## WHAT THE TASK ASKS
Begin at the line that holds "Given: Switch to the Tryb współpracy tab" and copy each line exactly until the data below ends, including that last line but no pictures.

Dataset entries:
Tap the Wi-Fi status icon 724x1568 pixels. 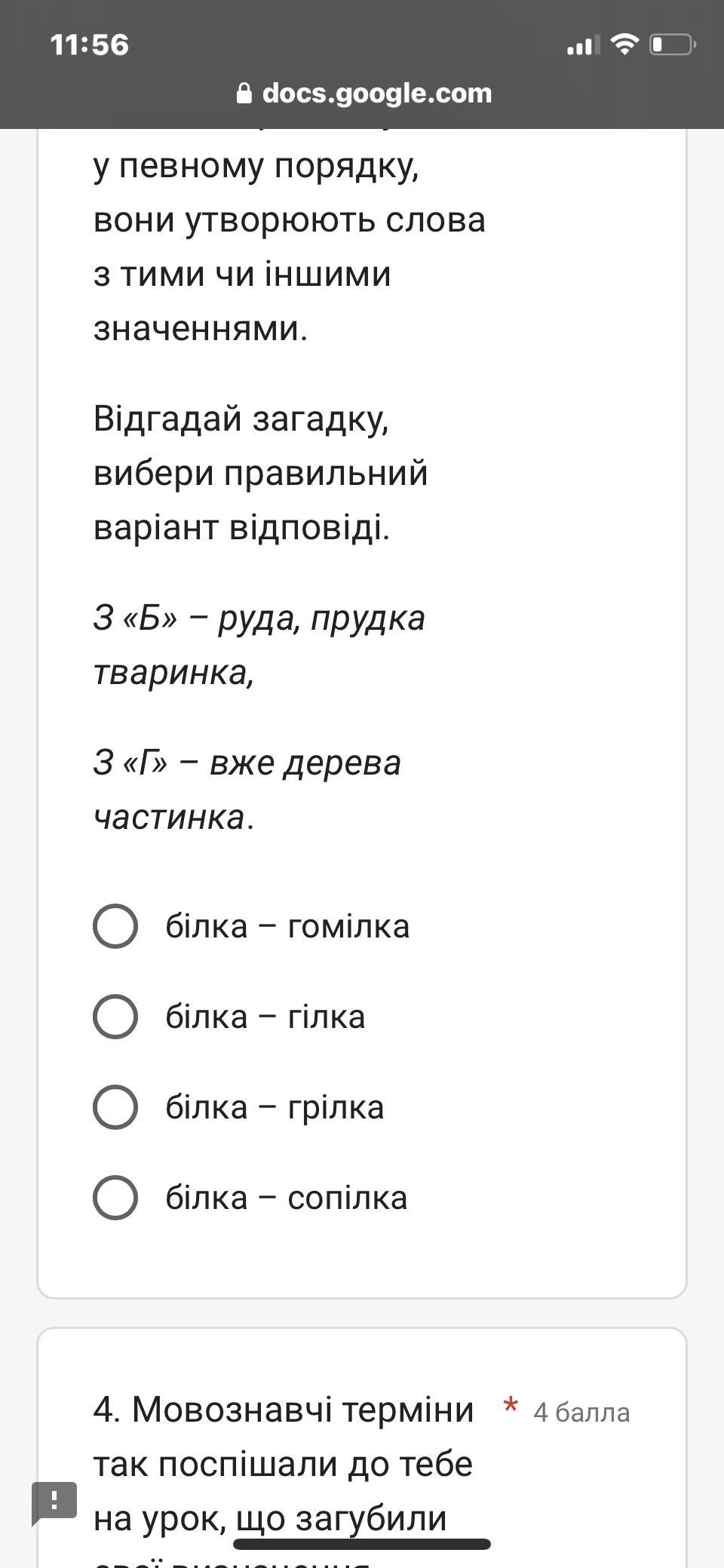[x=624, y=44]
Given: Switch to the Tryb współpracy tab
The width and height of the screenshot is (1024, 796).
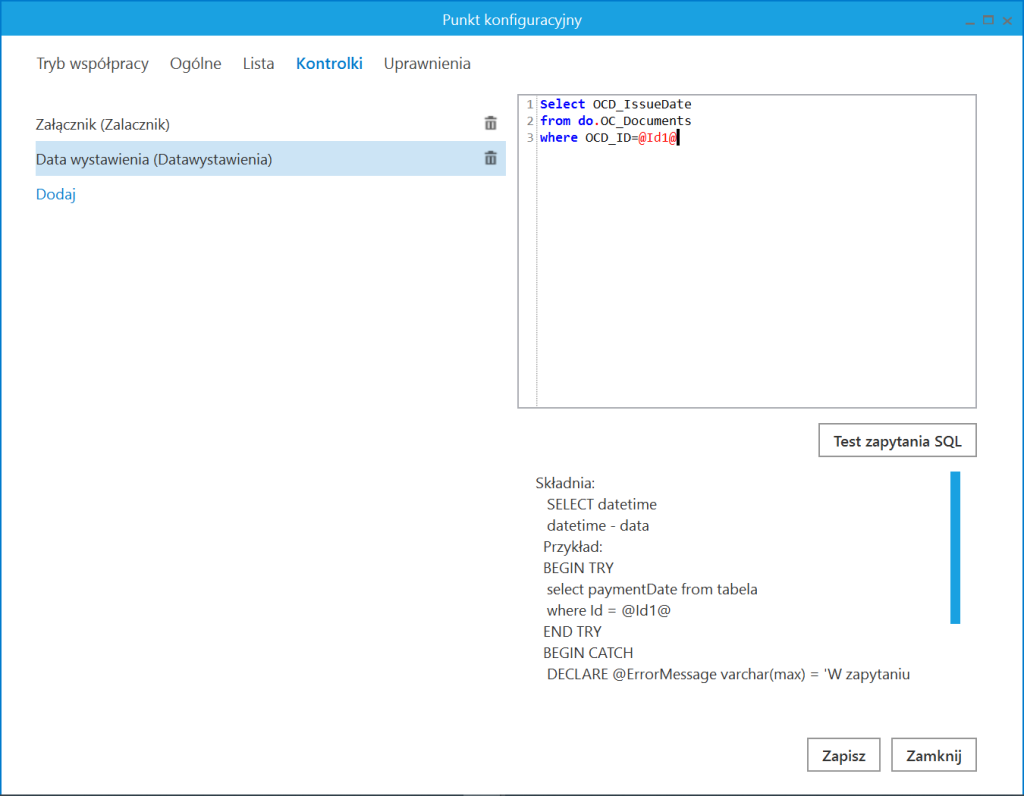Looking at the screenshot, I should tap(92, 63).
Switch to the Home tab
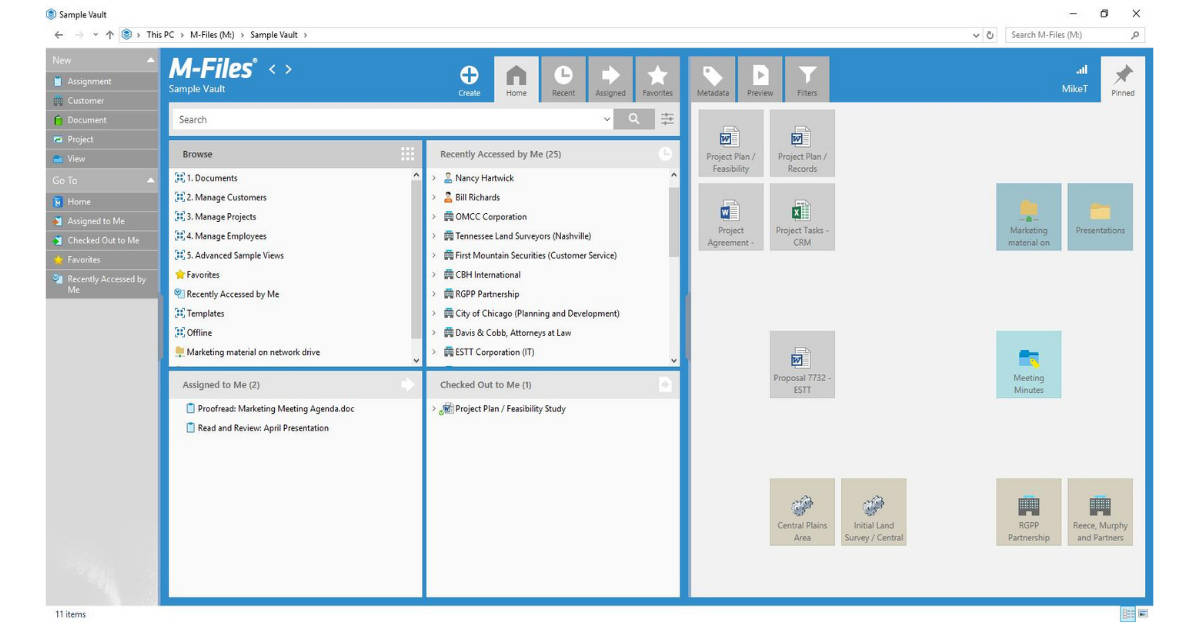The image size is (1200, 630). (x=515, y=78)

## RESULT OF THIS TASK
Given: Switch to the Tryb współpracy tab
The width and height of the screenshot is (1024, 796).
Looking at the screenshot, I should tap(92, 63).
Switch to the Home tab
The image size is (1200, 630). (x=515, y=78)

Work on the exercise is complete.